__What the task asks__:
Rewrite the stretch of records from the line containing "Viewport: 1072px width, 612px height." through the line containing "click(72, 26)", putting "File menu" where "Edit menu" now stands and changing nothing else. Leave the pictures out of your answer.

__Exercise materials__:
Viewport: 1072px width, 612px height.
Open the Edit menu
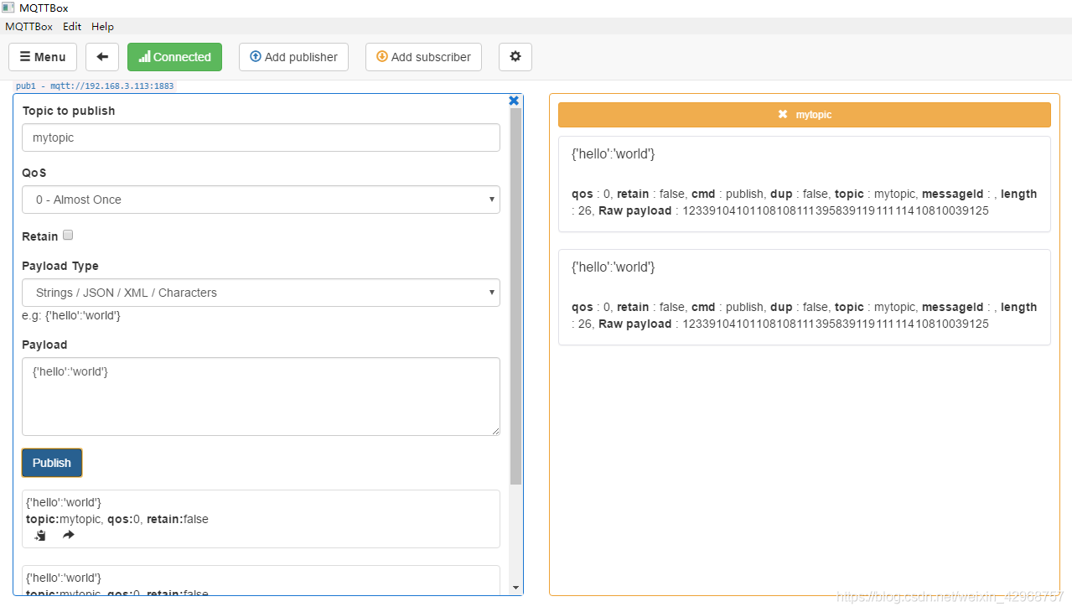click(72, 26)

---

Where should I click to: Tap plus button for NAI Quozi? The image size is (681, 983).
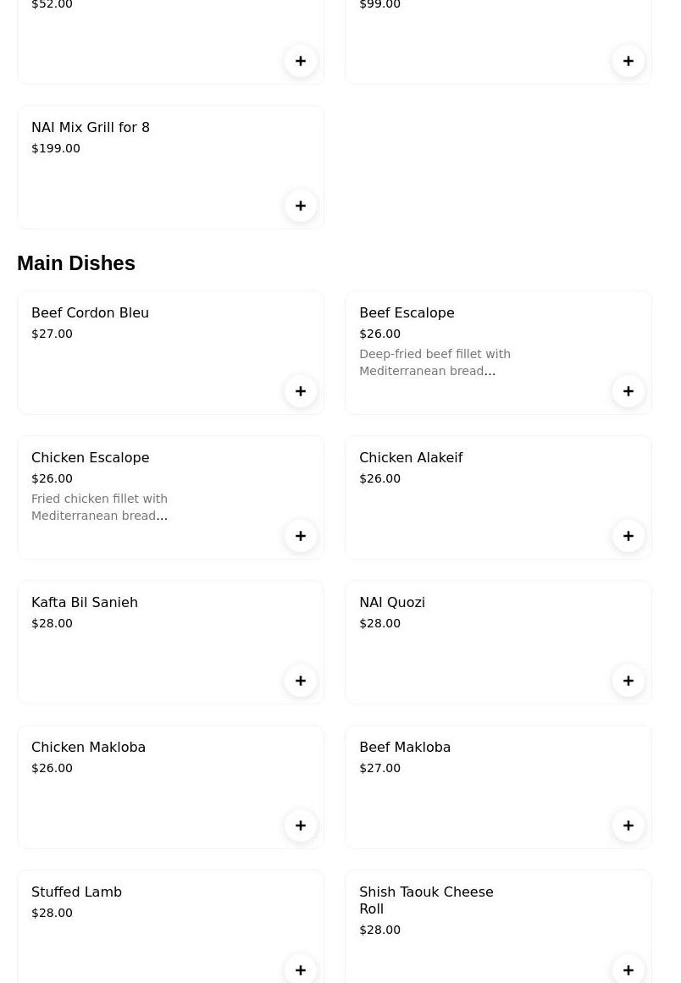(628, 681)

__Output for this task__:
Viewport: 1072px width, 612px height.
Open the File menu
click(72, 26)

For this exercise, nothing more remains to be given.